L'exposition est intitulée « L'histoire se répète. Notre victoire est inévitable ».
Derrière les chars, vous pouvez voir les drapeaux indiquant « Pobeda ! signifie « Victoire ! ». C’est là le lien typique de la Russie avec le récit de la Grande Guerre patriotique. L'exposition comprend également un Marder II allemand, un chasseur de chars léger utilisé par la Wehrmacht allemande pendant la Seconde Guerre mondiale. Ceci est comparé à un véhicule blindé de transport de troupes Marder moderne capturé en Ukraine. Je ne serais pas surpris si des photos apparaissaient bientôt d'un vieux char Tigre allemand, pris au Musée des blindés de Kubinka à Moscou et placé à côté du Léopard.

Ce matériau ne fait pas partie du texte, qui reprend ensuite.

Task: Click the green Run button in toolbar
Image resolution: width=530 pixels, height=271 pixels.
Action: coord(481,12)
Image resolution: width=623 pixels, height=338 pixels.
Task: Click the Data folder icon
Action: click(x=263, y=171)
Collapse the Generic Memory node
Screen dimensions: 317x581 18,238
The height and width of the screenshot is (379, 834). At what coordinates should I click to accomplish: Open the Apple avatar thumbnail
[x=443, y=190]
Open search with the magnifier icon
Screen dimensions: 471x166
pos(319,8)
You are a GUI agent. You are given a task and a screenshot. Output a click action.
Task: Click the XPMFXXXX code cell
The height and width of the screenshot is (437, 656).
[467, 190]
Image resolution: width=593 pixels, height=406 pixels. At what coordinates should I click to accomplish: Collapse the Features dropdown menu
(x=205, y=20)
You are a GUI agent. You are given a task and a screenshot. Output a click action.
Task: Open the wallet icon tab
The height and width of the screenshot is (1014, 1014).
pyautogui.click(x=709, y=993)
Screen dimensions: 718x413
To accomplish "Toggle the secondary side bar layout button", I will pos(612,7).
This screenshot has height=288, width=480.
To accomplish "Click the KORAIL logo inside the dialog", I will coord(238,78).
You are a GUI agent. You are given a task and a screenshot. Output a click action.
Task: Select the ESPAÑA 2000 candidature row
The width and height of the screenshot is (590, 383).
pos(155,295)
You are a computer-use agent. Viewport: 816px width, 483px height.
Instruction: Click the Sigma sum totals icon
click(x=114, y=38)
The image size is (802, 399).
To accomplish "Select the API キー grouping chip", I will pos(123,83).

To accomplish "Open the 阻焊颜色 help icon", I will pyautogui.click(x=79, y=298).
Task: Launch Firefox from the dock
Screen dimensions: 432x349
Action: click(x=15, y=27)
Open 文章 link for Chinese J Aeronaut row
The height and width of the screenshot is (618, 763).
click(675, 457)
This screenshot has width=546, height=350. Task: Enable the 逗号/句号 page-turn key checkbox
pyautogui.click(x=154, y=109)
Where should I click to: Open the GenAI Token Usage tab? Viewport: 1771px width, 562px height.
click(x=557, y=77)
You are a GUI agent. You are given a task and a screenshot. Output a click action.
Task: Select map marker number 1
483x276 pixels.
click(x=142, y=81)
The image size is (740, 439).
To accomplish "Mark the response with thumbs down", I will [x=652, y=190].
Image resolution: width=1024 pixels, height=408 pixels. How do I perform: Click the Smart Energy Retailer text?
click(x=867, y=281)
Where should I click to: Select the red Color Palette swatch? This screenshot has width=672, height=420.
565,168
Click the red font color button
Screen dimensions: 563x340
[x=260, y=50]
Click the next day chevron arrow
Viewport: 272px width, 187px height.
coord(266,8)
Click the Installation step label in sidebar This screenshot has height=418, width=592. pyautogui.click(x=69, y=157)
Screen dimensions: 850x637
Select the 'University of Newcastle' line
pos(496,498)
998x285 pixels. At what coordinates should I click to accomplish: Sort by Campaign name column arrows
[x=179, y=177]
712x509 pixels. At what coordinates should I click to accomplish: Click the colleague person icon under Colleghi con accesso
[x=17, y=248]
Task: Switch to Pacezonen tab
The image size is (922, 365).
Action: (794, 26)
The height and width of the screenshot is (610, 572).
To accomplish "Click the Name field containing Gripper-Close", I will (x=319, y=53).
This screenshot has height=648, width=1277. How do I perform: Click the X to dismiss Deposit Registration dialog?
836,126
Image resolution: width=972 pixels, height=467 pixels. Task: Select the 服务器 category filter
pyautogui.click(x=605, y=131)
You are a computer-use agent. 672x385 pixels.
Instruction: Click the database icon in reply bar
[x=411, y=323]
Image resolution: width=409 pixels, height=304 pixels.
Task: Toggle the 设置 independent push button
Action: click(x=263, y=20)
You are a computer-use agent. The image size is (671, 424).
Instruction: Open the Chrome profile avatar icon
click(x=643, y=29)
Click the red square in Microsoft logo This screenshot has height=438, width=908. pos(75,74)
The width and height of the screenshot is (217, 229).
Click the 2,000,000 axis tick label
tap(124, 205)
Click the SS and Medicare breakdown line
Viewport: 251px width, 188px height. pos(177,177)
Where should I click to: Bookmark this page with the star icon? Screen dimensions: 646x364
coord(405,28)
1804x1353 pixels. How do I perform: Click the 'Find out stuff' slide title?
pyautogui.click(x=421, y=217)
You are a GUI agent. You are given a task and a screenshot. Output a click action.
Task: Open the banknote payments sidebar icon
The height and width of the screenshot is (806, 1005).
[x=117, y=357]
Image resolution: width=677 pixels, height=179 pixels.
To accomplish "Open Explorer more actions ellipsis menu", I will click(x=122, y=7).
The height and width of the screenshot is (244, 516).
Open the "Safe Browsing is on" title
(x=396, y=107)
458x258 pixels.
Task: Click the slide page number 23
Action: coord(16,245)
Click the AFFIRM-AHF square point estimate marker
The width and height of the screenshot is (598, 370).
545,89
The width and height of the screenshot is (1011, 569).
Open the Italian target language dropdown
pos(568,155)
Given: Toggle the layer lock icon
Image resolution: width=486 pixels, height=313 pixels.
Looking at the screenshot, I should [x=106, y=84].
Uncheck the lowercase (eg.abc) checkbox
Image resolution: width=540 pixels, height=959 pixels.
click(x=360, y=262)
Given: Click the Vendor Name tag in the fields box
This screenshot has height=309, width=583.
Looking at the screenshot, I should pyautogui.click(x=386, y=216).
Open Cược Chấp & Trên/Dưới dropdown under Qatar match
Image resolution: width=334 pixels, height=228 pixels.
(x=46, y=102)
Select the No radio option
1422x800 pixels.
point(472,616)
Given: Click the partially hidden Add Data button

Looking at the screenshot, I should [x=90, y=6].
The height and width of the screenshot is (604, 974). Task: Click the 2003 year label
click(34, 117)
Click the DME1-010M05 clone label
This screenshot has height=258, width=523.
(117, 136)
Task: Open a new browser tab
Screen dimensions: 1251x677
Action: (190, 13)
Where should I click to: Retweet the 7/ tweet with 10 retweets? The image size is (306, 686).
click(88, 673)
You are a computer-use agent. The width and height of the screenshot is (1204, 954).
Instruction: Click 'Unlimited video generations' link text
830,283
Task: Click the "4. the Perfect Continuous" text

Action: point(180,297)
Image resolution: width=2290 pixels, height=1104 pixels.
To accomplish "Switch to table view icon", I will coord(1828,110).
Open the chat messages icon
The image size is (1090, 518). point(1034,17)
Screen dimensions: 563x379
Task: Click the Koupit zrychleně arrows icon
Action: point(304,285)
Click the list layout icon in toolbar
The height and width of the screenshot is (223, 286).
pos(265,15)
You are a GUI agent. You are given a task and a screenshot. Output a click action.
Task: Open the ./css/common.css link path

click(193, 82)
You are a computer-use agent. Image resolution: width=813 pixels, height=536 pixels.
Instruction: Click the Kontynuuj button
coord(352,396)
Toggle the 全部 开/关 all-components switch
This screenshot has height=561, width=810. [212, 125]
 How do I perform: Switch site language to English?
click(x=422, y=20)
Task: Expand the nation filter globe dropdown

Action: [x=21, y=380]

Ce type de propagande, l’équation entre l’attaque allemande contre l’Union soviétique et la guerre d’agression russe contre l’Ukraine, fonctionne-t-elle ?
On dit aux Russes que des dizaines de milliers de mercenaires occidentaux sont déployés en Ukraine – des mercenaires originaires de pays qui, du point de vue de la Russie, sont des ennemis héréditaires, comme la Pologne et l'Allemagne. Le fait qu’il n’y ait pas de soulèvement parmi la population montre à quel point cette propagande fait son chemin. On ne voit pas Lénine appeler au cessez-le-feu et inciter le peuple. Il n’y a pas non plus d’opposition visible au sein des dirigeants politiques. Une grande partie de la population russe ne vit pas à Moscou ou à Saint-Pétersbourg, mais dans des villages et des villes dont les noms sont à peine connus en Occident. La propagande y fonctionne particulièrement bien. Et puis l'Ukraine fournit également des modèles pour cette propagande : sur les chars ukrainiens, on peut voir à plusieurs reprises ce qu'on appelle des croix à barres, qui étaient utilisées pour marquer les véhicules allemands pendant la Seconde Guerre mondiale.
Pourquoi les chars ukrainiens portent-ils de telles croix ?
Il y a des éléments nationalistes dans l’armée ukrainienne. On peut toujours voir le noir et le rouge du mouvement Bandera, dans lequel a ses racines le régiment Azov, qui a joué un rôle important dans la défense de Marioupol en 2022. Lorsque des soldats ukrainiens portant des tatouages nazis ont été sortis des caves, c'était un parfait matériel de propagande pour les Russes – même si les mêmes tatouages peuvent être vus dans l'armée russe.
Il y a quelques jours, l’économiste militaire Marcus Keupp a déclaré au « Kölnische Rundschau » que la Russie avait stratégiquement perdu la guerre. Au plus tard à l’automne 2023, il était clair que le rythme de production russe ne parvenait pas à suivre le rythme de l’usure. Comment voyez-vous cela ?
Ce n'est pas à moi de faire des commentaires sur les autres. Cependant, je voudrais mettre en garde contre l’espoir d’un tournant dans la guerre que nous n’avons pas encore vu. Il faut prendre la situation au sérieux et se préparer aux cas extrêmes. Le ministre allemand de la Défense, Pistorius, a récemment souligné que la Russie semble produire plus de matériel que ce dont elle a immédiatement besoin pour la guerre. Quel est l’intérêt de cette surproduction ? La prochaine guerre se prépare-t-elle déjà ici ? Si vous n’envisagez pas ces possibilités, la surprise peut être désagréable. Nous ne pouvons pas dire que nous ne le savions pas.